Elizabeth Tufts Brown is Associate Registrar for the Permanent Collection and Archives at Carnegie Museum of Art. She has a B.A. in Art History from The College of William and Mary and an M.A. in Art History from George Washington University. Ms. Brown has worked with the CMOA Archives for over 20 years and has a special interest in the history of the International.
The University Libraries Speaker Series features speakers from a wide range of backgrounds who embody at least one of the Libraries’ core values of context, curiosity, or access. The theme of the 2020-2021 speaker series focuses on the work of community archiving within the Pittsburgh region, and we were honored to have Harrison Apple of the Pittsburgh Queer History Project join us as our Fall 2020 featured speaker.
Harrison Apple is co-founder of the Pittsburgh Queer History Project, an oral history and community archiving project focused on queer after-hours nightlife. Apple is currently a PhD Candidate of Gender and Women’s Studies with a minor in the School of Information at the University of Arizona.
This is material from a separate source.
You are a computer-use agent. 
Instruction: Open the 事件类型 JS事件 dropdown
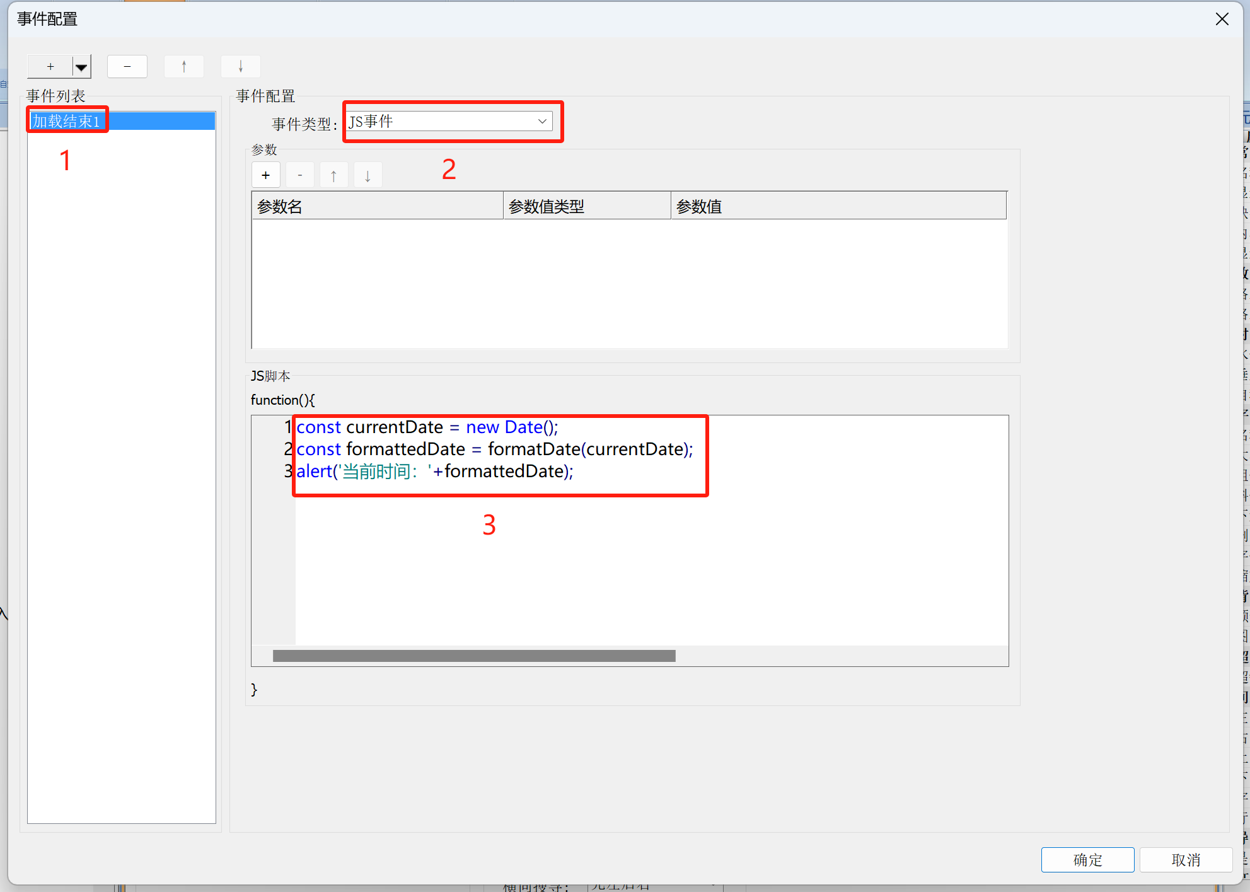click(x=449, y=121)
Apple’s writing has been published in Transgender Studies Quarterly from Duke University Press, Outhistory.org, and the Introduction to Transgender Studies from Harrington Park Press.
In this "Orphan Morphin'" presentation, filmmaker and curator Craig Baldwin “surfs the wave of obsolescence” using spoken word, graphics and motion picture clips to advocate for the radical re-working of marginalized film material in the forms of collage, compilation-doc and speculative fiction. This event took place in IDeATe Studio A on February 28, 2019.
Craig Baldwin is a filmmaker, artist and curator from San Francisco, California whose creative interests involve the repurposing and remixing of found imagery. In his films, he reassembles footage from educational, industrial and other cinema sources to create genre defying alternative histories with manic visual rhythms. For three decades, his weekly film series Other Cinema has screened experimental, essay and documentary pieces, as well as unique, mind-bending orphan works from his infamous film and video archive. Baldwin has been invited to numerous international festivals, museums, universities and institutes of contemporary art, often in conjunction with panels, juries and workshops on fair use and cultural activism. He is the recipient of numerous grants and awards, including those from the Rockefeller Foundation, Alpert Award, Creative Capital, Phelan, American Film Institute, Film Arts Foundation and California Arts Council.